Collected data
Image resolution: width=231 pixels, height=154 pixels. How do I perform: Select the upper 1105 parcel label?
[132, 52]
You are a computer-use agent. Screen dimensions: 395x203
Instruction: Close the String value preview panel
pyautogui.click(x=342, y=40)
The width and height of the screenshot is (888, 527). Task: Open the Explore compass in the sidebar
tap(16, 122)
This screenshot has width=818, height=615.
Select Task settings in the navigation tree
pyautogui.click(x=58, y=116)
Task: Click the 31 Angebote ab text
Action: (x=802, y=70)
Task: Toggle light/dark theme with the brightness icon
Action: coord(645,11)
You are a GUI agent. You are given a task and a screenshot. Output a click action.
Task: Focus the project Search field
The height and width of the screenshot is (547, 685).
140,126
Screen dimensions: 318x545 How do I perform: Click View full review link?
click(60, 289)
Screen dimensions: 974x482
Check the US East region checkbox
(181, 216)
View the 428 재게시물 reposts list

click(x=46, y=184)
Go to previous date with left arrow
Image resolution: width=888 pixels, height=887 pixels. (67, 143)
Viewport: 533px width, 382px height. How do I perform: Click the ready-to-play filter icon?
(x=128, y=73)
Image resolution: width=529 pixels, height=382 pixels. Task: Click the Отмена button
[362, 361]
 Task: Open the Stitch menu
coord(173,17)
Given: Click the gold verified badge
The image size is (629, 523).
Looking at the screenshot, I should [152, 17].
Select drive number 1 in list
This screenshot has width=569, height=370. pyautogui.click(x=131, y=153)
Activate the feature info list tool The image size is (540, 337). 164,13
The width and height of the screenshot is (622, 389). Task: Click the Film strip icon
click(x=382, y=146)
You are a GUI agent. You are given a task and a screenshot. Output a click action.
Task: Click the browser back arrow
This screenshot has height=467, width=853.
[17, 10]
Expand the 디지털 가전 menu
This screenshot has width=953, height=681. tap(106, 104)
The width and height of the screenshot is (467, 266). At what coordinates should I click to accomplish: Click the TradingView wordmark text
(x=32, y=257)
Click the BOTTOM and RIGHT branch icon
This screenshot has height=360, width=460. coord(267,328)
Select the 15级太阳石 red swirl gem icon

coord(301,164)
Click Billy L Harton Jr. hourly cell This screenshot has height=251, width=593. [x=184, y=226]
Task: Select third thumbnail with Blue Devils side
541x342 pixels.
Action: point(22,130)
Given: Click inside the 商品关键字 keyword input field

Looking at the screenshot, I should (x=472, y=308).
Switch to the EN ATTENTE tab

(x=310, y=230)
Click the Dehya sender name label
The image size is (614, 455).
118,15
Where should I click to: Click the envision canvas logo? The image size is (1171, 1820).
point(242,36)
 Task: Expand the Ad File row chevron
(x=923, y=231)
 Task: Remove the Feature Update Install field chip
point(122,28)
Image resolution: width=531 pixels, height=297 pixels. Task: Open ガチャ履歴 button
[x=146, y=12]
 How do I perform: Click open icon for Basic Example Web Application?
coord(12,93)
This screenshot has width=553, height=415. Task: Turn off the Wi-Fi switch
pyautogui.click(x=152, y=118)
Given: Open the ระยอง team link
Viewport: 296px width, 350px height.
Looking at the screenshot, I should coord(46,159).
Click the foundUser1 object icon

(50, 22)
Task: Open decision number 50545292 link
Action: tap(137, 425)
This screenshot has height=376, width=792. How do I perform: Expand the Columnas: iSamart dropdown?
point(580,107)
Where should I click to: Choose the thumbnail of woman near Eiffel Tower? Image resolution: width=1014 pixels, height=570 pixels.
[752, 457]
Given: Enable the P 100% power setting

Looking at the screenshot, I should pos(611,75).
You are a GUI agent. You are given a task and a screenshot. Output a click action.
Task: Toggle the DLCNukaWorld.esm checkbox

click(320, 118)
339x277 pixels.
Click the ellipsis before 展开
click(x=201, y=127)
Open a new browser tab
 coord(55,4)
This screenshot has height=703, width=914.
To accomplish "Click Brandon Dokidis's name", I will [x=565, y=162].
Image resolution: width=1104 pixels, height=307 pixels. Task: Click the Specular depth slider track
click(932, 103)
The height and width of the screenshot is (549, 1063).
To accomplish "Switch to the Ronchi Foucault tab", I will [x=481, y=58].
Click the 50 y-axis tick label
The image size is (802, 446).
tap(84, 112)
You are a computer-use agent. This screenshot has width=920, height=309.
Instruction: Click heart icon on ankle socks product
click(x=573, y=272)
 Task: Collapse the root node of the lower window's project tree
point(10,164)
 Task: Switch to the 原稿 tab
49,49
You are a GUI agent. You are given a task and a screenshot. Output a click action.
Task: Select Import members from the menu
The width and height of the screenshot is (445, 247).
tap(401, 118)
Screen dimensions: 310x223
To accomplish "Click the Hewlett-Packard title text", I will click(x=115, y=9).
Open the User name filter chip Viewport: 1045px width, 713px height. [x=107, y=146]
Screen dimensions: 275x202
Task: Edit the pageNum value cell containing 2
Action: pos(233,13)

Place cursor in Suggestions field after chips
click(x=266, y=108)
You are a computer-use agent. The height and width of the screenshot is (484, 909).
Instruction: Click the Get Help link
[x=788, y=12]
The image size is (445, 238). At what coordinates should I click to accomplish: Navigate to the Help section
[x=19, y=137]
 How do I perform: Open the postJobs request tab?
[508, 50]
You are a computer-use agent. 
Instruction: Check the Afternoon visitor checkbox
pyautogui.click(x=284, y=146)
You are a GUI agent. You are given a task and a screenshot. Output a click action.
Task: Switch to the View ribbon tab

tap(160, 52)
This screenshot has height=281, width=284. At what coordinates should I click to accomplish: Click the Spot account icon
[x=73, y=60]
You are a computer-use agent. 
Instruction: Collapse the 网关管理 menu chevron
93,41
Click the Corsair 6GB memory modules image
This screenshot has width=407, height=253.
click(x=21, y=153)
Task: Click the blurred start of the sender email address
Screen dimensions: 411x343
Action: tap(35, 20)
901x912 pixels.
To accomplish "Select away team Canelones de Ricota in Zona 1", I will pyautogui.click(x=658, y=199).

• **EXERCISE DIRECTIONS**:
The data above should be copied exactly, with no line omitted.

• **ANSWER AREA**:
Image resolution: width=231 pixels, height=154 pixels. How do I perform: Select the upper 1105 parcel label?
[132, 52]
You are a computer-use agent. Screen dimensions: 395x203
Instruction: Close the String value preview panel
pyautogui.click(x=342, y=40)
The width and height of the screenshot is (888, 527). Task: Open the Explore compass in the sidebar
tap(16, 122)
This screenshot has width=818, height=615.
Select Task settings in the navigation tree
pyautogui.click(x=58, y=116)
Task: Click the 31 Angebote ab text
Action: (x=802, y=70)
Task: Toggle light/dark theme with the brightness icon
Action: coord(645,11)
You are a GUI agent. You are given a task and a screenshot. Output a click action.
Task: Focus the project Search field
The height and width of the screenshot is (547, 685).
140,126
Screen dimensions: 318x545 How do I perform: Click View full review link?
click(60, 289)
Screen dimensions: 974x482
Check the US East region checkbox
(181, 216)
View the 428 재게시물 reposts list

click(x=46, y=184)
Go to previous date with left arrow
Image resolution: width=888 pixels, height=887 pixels. (67, 143)
Viewport: 533px width, 382px height. How do I perform: Click the ready-to-play filter icon?
(x=128, y=73)
Image resolution: width=529 pixels, height=382 pixels. Task: Click the Отмена button
[362, 361]
 Task: Open the Stitch menu
coord(173,17)
Given: Click the gold verified badge
The image size is (629, 523).
Looking at the screenshot, I should [152, 17].
Select drive number 1 in list
This screenshot has width=569, height=370. pyautogui.click(x=131, y=153)
Activate the feature info list tool The image size is (540, 337). 164,13
The width and height of the screenshot is (622, 389). Task: Click the Film strip icon
click(x=382, y=146)
You are a GUI agent. You are given a task and a screenshot. Output a click action.
Task: Click the browser back arrow
This screenshot has height=467, width=853.
[17, 10]
Expand the 디지털 가전 menu
This screenshot has width=953, height=681. tap(106, 104)
The width and height of the screenshot is (467, 266). At what coordinates should I click to accomplish: Click the TradingView wordmark text
(x=32, y=257)
Click the BOTTOM and RIGHT branch icon
This screenshot has height=360, width=460. coord(267,328)
Select the 15级太阳石 red swirl gem icon

coord(301,164)
Click Billy L Harton Jr. hourly cell This screenshot has height=251, width=593. [x=184, y=226]
Task: Select third thumbnail with Blue Devils side
541x342 pixels.
Action: point(22,130)
Given: Click inside the 商品关键字 keyword input field

Looking at the screenshot, I should (x=472, y=308).
Switch to the EN ATTENTE tab

(x=310, y=230)
Click the Dehya sender name label
The image size is (614, 455).
118,15
Where should I click to: Click the envision canvas logo? The image size is (1171, 1820).
point(242,36)
 Task: Expand the Ad File row chevron
(x=923, y=231)
 Task: Remove the Feature Update Install field chip
point(122,28)
Image resolution: width=531 pixels, height=297 pixels. Task: Open ガチャ履歴 button
[x=146, y=12]
 How do I perform: Click open icon for Basic Example Web Application?
coord(12,93)
This screenshot has width=553, height=415. Task: Turn off the Wi-Fi switch
pyautogui.click(x=152, y=118)
Given: Open the ระยอง team link
Viewport: 296px width, 350px height.
Looking at the screenshot, I should coord(46,159).
Click the foundUser1 object icon

(50, 22)
Task: Open decision number 50545292 link
Action: tap(137, 425)
This screenshot has height=376, width=792. How do I perform: Expand the Columnas: iSamart dropdown?
point(580,107)
Where should I click to: Choose the thumbnail of woman near Eiffel Tower? Image resolution: width=1014 pixels, height=570 pixels.
[752, 457]
Given: Enable the P 100% power setting

Looking at the screenshot, I should pos(611,75).
You are a GUI agent. You are given a task and a screenshot. Output a click action.
Task: Toggle the DLCNukaWorld.esm checkbox

click(320, 118)
339x277 pixels.
Click the ellipsis before 展开
click(x=201, y=127)
Open a new browser tab
 coord(55,4)
This screenshot has height=703, width=914.
To accomplish "Click Brandon Dokidis's name", I will [x=565, y=162].
Image resolution: width=1104 pixels, height=307 pixels. Task: Click the Specular depth slider track
click(932, 103)
The height and width of the screenshot is (549, 1063).
To accomplish "Switch to the Ronchi Foucault tab", I will [x=481, y=58].
Click the 50 y-axis tick label
The image size is (802, 446).
tap(84, 112)
You are a computer-use agent. This screenshot has width=920, height=309.
Instruction: Click heart icon on ankle socks product
click(x=573, y=272)
 Task: Collapse the root node of the lower window's project tree
point(10,164)
 Task: Switch to the 原稿 tab
49,49
You are a GUI agent. You are given a task and a screenshot. Output a click action.
Task: Select Import members from the menu
The width and height of the screenshot is (445, 247).
tap(401, 118)
Screen dimensions: 310x223
To accomplish "Click the Hewlett-Packard title text", I will click(x=115, y=9).
Open the User name filter chip Viewport: 1045px width, 713px height. [x=107, y=146]
Screen dimensions: 275x202
Task: Edit the pageNum value cell containing 2
Action: pos(233,13)

Place cursor in Suggestions field after chips
click(x=266, y=108)
You are a computer-use agent. The height and width of the screenshot is (484, 909).
Instruction: Click the Get Help link
[x=788, y=12]
The image size is (445, 238). At what coordinates should I click to accomplish: Navigate to the Help section
[x=19, y=137]
 How do I perform: Open the postJobs request tab?
[508, 50]
You are a computer-use agent. 
Instruction: Check the Afternoon visitor checkbox
pyautogui.click(x=284, y=146)
You are a GUI agent. You are given a task and a screenshot. Output a click action.
Task: Switch to the View ribbon tab

tap(160, 52)
This screenshot has height=281, width=284. At what coordinates should I click to accomplish: Click the Spot account icon
[x=73, y=60]
You are a computer-use agent. 
Instruction: Collapse the 网关管理 menu chevron
93,41
Click the Corsair 6GB memory modules image
This screenshot has width=407, height=253.
click(x=21, y=153)
Task: Click the blurred start of the sender email address
Screen dimensions: 411x343
Action: tap(35, 20)
901x912 pixels.
To accomplish "Select away team Canelones de Ricota in Zona 1", I will pyautogui.click(x=658, y=199).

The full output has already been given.